## PROVIDED TEXT
Participants:
Paolo, Ilkay, Dan, Manish, Biva, Anand, Shawn, Lei
regrets: Saumen

Last week's actions:
==>  Saumen (coordinator) to work with Anand and Biva to implement the relational schema of the SPS
(Manish to consult)

Broader  goals:
1-  translate your CM to a relational model
2- implement  the relational schema on some public server (mySQL)?
3-  write code logic to map local provenance traces (each of the three  "lands") onto the common schema
4- show  ability to query "end-to-end" provenance across two traces seamlessly

Weekly Reports:

* Anand:
1) Coded in java, to extract each piece of data from the input OPM/XML trace, wrap them in a file and upload to the ftp server  for a general SDS reference.
==> problems with asserting equivalences; file not in RDF
2) Coordinated by Saumen and in communication  with Biva, we created, and gave feedbacks and suggestions on the SPS.
3) Created the dry run mapping from SDF native provenance trace to  modified SPS.
4) Trying different methods to assert the  local-global data reference equivalence mapping in the shared trace.

* Biva

Was able to upload data to ftp server
Paolo: equivalences local-ids <=> global-ids are stored with SPS 

put the assertions in the trace  itself and map this equivalence assertion from the trace to the SPS (say 'isEquivalent'  relation).



 1) Coordinated by Saumen and together with Anand created the SPS with three level of information:        
  2) Created a dry use case for the SPS in 1)
  3) Created a dry uses case for the revised version of SPS 
  
* Saumen
- Developed SPS relational  schema
- Coordinated the schema development  effort
- Defined the scope for the  collaboration interface
   

  * Manish summarizes creation of SPS model
  * Paolo notes that wf-land is missing, collection structure missing, question: how is this different from OPM?

## PROVIDED RECORDS

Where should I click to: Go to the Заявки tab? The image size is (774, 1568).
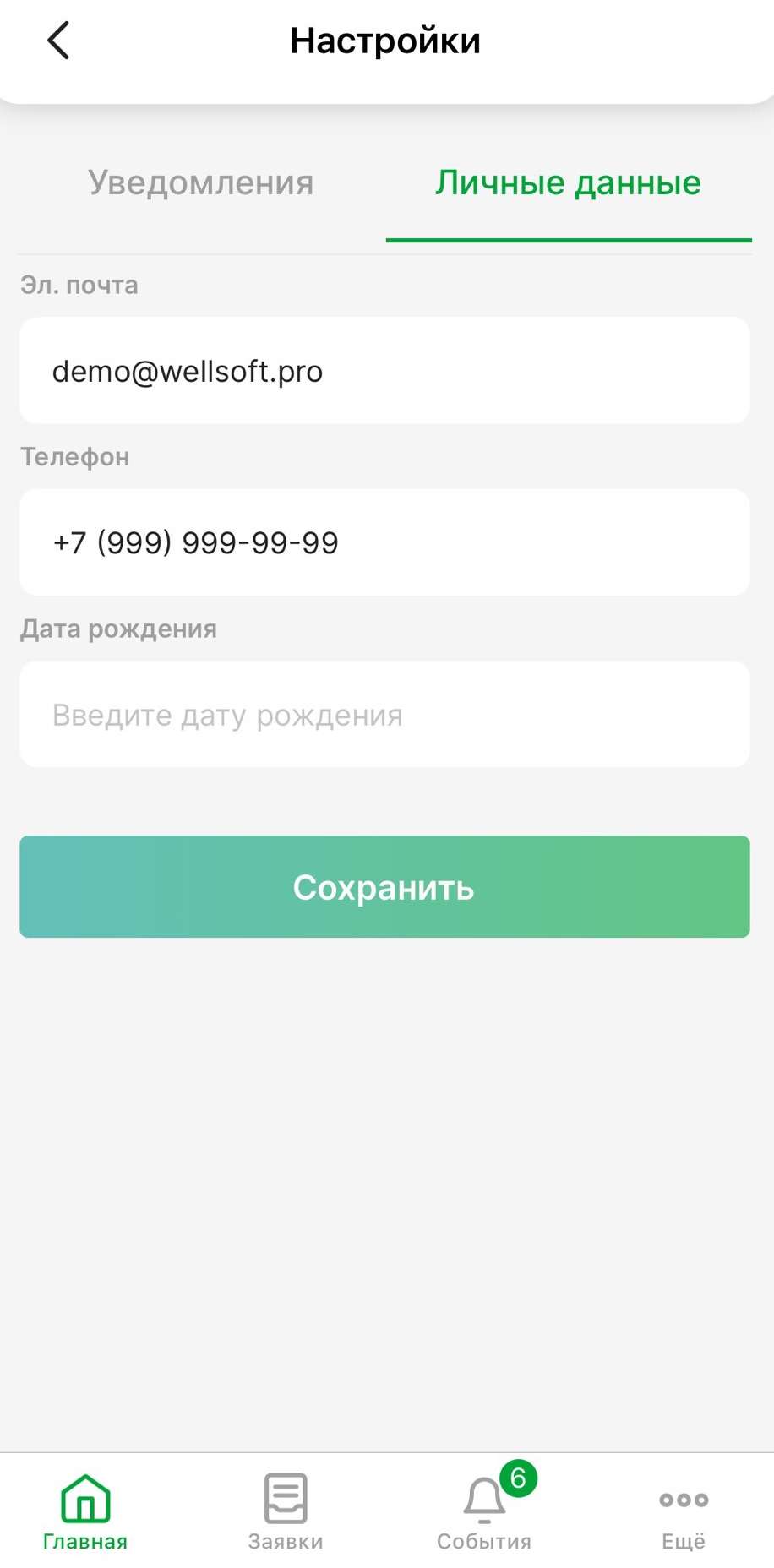(286, 1512)
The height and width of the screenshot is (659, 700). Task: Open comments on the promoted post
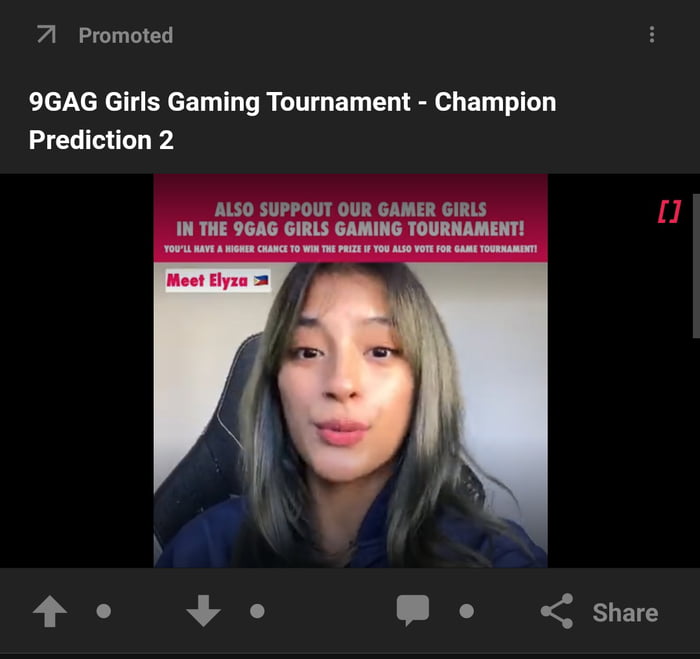[x=412, y=611]
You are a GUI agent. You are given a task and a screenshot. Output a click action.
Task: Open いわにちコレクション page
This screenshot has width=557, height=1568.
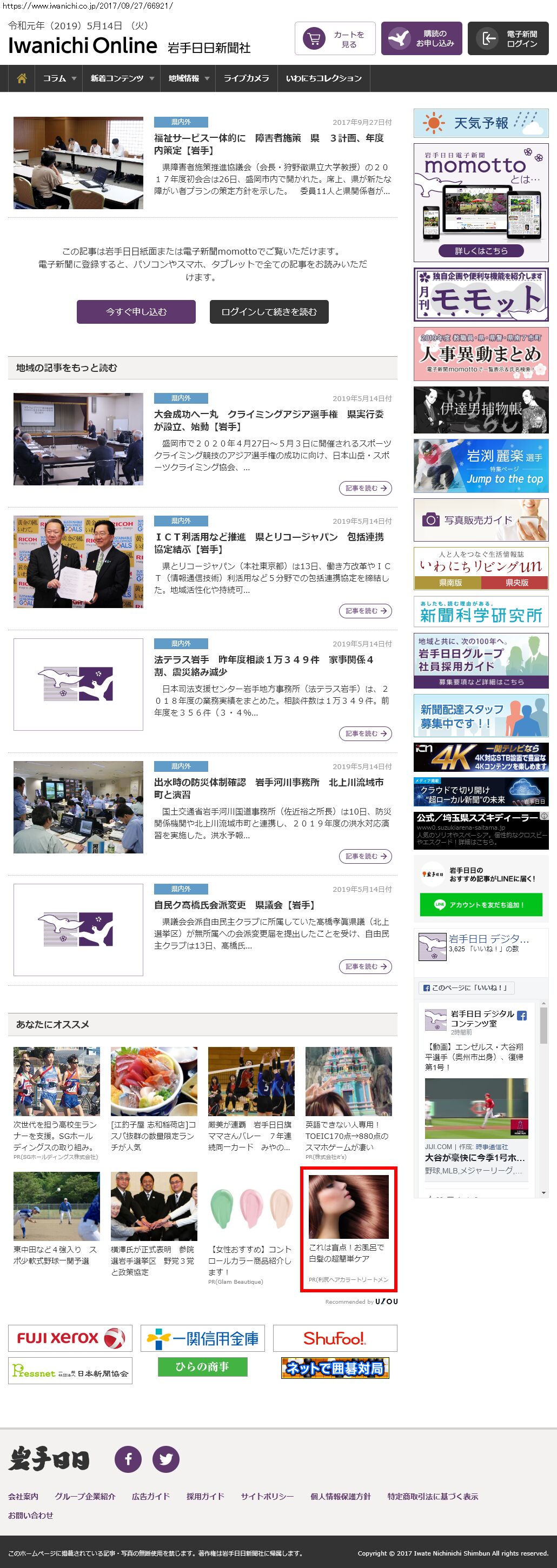323,78
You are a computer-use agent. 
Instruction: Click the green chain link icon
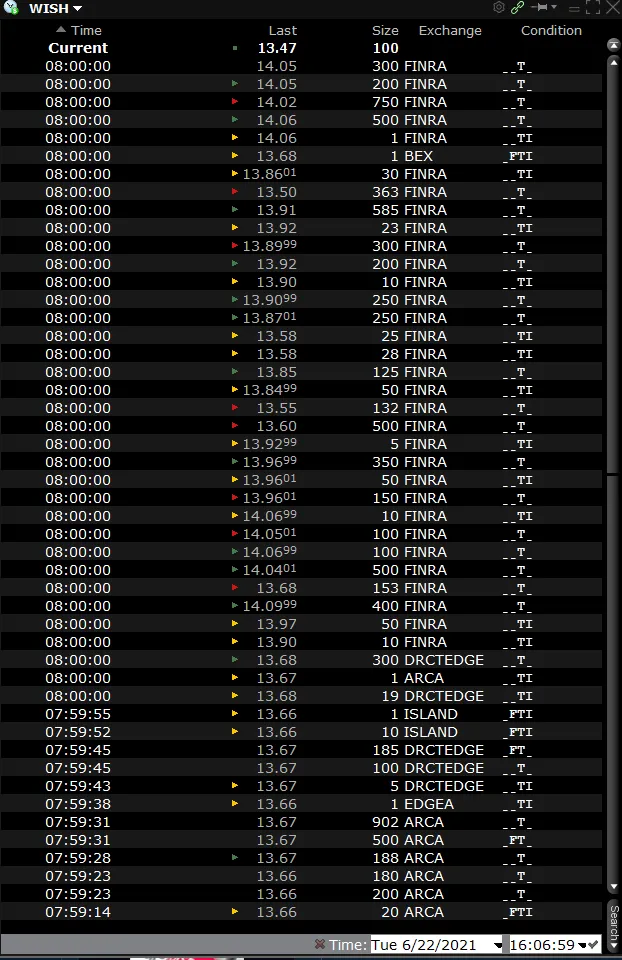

## WORK REQUIRED
Continue the provenance meeting notes, picking up after Paolo's remark about how the SPS differs from OPM.

## OUTPUT FOR THIS TASK
  
  Paolo, Bertram arguing to "bring back" wf-land, data-land, etc
  requirement for DataONE
  current schema just OPM
  
  ==> Previous schema (with wf land):
   http://groups.google.com/group/datatol/web/sps_20100711.pdf
  
  This one is a more complete version:  
  http://datatol.googlegroups.com/web/collaborative_provenance.pdf
    
    
Paolo:
    Native Taverna provenance has much more than the OPM trace,
    e.g. the "wf-land", data-land etc.
    

Bertram suggest to use the names from the techreport:

proc = Taverna.processor = Kepler.actor
proc_exe = Taverna.activation = Kepler.invocation = OPM.process

user = OPM.agent

used = DToL.read
was_generated_by = DToL.write

OPM.was_triggered_by = DToL.i-dep
OPM.was_derived_by = DToL.d-dep

data = OPM.artifact

publish
retrieve
    
* Bertram's question:
  
  &A, *B --> [PLUS] --> C
  
  NEXT ACTIONS:
  1. finalize "benchmark" queries (mentors)
  2. revise SPS schema (Anand, Biva, Saumen, Manish?, Shawn? Paolo? Bertram? Ilkay?)
  -- adjust names: (i) use DToL names, (ii) list OPM synonyms in parentheses (see above)
  -- have layout reflect "wf-land" (almost empty!?), "Trace/OPM-land", "data-land", "collab-land"
  -- various fixes 
      -- proc vs. proc_exe (remove run_id in proc?)
      -- retrieve.user_id (?)
      -- data.run_id (?)
      -- data requires duplicate copy for each retrieve record (?)
      -- data supports references to actual data ?
      -- run_id removed from used, was_triggered_by, was_generated_by, was_derived_from
      -- give meaningful definitions of attributes (what information they represent)
      -- add constraints for "fusing" run provenance relations (was_triggered_by, etc.)
      -- SB: Do we really need to store global and local ids? Can local ids be converted to global ones at upload time? (Note this might solve "fusing" problem as well)
==> Shawn to coordinate call with Anand, Biva, Saumen, Manish, ...
      
  3. implement SPS schema
  
  4. describe native to shared provenance schema mapping
  Anand: Kepler Provenance Recorder has a spreadsheet 
  Biva: Taverna
  Saumen: Kepler/COMAD
  
  5. implement native to shared provenance schema mapping
  
  
  --------------- 2010/07/14---------------
  Functionality of "collaboration" 
  1. registration 
  2. publish
  3. retrieve
  
  user:-
  user_id              //login id 
  user_name        //login name
  
  run:-
  run_id PK (sys gen)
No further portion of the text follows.